Mersenne Twister: A new twist.

Windows specific questions.
deltarho[1859]
Posts: 4308
Joined: Jan 02, 2017 0:34
Location: UK
Contact:

Re: Mersenne Twister: A new twist.

Post by deltarho[1859] »

Solved the assembler problem. The author uses the stack for the state space and starts with 'Push 0' and ends with 'pop ebx'. I didn't think it was relevant with my usage. At some point we have 'inc DWORD PTR [esp]. If we didn't have that Push then we would jump past the first element of the state space. The ebx in the Pop is not important - it just balances the stack. When the state space exhausted we effectively got a buffer overrun. So, not unlike using 'i = -1' before a Loop construct and then increment i inside the loop.

Having got it working I did a spot of optimising and am now getting 91.6MHz, beating the FreeBASIC option 3, during the same run, of 85.8MHZ.

It is not big enough to gloat but it is on the right side for me to say that RndMT gives the maximum entry points, 2^19937 - 1, to the Mersenne Twister sequence compared with option 3's 2^32 entry points and it is faster than option 3.
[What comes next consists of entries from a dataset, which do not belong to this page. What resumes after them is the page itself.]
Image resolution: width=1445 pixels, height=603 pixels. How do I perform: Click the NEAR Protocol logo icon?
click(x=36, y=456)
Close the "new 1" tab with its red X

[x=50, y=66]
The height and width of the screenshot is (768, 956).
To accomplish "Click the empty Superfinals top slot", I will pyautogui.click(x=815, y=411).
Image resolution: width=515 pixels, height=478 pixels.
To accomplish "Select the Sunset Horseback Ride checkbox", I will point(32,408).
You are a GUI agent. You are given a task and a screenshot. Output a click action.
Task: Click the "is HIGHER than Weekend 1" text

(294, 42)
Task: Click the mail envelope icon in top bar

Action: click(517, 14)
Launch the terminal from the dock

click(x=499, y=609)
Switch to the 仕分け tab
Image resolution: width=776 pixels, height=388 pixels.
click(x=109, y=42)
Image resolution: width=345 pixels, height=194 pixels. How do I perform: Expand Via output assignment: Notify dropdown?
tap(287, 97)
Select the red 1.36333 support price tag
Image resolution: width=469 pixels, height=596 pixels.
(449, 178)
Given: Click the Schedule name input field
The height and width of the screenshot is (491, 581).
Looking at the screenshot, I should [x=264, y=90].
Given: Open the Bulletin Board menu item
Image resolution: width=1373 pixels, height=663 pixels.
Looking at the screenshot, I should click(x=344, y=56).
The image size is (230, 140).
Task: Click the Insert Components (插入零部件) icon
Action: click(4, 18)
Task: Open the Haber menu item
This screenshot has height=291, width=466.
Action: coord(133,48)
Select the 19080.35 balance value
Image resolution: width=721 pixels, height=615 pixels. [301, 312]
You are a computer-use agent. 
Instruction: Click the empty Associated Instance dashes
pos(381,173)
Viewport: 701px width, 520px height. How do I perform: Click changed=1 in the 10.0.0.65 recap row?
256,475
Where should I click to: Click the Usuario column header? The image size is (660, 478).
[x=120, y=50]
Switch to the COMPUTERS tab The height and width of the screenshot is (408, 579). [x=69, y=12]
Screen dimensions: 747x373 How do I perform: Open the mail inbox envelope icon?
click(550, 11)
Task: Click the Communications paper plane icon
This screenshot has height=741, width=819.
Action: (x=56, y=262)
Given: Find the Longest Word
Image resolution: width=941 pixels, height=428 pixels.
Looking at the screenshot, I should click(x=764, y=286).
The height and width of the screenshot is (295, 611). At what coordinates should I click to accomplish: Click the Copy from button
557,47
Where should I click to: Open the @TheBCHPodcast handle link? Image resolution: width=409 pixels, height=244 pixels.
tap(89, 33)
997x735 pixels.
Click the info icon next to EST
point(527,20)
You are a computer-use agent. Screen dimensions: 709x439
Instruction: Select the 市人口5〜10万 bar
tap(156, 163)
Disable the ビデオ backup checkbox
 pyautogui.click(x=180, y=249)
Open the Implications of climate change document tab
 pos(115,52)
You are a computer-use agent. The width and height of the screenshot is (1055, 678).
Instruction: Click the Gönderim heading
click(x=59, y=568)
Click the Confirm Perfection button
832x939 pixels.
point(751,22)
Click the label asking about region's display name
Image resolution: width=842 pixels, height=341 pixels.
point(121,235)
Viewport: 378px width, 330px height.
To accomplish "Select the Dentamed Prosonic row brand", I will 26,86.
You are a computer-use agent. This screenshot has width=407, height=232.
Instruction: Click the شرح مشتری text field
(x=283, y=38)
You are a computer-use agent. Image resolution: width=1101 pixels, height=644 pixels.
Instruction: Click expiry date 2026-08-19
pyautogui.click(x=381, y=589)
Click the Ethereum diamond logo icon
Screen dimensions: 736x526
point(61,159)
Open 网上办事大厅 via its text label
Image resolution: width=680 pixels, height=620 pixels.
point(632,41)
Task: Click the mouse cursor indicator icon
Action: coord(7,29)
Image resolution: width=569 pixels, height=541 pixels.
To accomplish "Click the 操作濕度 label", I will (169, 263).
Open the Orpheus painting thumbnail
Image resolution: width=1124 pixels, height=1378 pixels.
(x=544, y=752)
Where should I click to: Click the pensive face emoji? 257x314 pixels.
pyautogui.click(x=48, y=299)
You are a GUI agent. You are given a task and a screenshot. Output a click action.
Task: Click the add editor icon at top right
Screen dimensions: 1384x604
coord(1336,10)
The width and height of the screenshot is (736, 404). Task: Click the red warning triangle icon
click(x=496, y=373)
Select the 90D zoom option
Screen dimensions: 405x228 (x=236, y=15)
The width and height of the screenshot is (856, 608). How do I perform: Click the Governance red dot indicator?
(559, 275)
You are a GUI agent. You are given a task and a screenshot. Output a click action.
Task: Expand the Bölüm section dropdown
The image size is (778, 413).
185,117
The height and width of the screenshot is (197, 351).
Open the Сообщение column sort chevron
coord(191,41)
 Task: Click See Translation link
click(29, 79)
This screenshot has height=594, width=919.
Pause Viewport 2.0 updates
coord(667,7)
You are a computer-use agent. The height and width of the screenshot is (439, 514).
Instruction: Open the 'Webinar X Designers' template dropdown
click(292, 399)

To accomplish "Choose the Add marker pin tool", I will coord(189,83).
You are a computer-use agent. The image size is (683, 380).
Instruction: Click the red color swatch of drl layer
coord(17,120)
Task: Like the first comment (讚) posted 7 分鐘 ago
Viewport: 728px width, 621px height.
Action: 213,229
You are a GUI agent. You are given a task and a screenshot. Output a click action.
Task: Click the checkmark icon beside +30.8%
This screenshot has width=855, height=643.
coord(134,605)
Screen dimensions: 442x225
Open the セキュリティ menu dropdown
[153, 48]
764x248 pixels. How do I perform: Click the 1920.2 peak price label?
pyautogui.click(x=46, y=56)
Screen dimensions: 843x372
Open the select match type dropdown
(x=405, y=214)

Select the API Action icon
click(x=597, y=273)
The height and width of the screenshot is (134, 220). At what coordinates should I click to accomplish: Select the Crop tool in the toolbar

We are still behind option 2 at 105MHz but this exercise was not about speed, it was about trying to get a better Mersenne Twister.

We have an interesting anomaly though.

You cannot run this code but it generates random 32 bit integers from the FreeBASIC engine and then from the Assembler engine.

Code: Select all

#Include "RndMT.bas"
 
Dim As Long i, lTest
Dim as UInteger uValue
 
lTest = 15575
 
Print "FreeBASIC"
RandomizeRndMT( "10 Downing Street" )
For i = 1 to lTest
  uValue = genrand_int32()
next
Print i;" ";genrand_int32();" ";mti
Print i+1;" ";genrand_int32();" ";mti
Print
Print "Assembler"
RandomizeRndMT( "10 Downing Street" )
For i = 1 to lTest
  uValue = ASMgenrand_int32()
next
Print i;" ";ASMgenrand_int32();" ";mti
Print i+1;" ";ASMgenrand_int32();" ";mti
 
Print "Done"
 
Sleep
with a typical output of

Code: Select all

FreeBASIC
 15576 1557749086  600
 15577 2253664216  601
 
Assembler
 15576 1557749086  600
 15577 1274588068  601
Done
They agree up to 15,576 numbers and then at 15,577, element 601 of the current state space, they drift apart. It is the same for any user seed.

So, who is throwing a 'wobbly'? FreeBASIC or Assembler. I have just done an average of 100,000,000 doubles and got 0.5000030400061463 with the Assembler version. Admittedly not a proof that all is well but it would have been proof of something not being well had I not got that. When I have time I will do a 1TB PractRand test on the Assembler version. If it passes that then we will have a very viable alternative to option 3.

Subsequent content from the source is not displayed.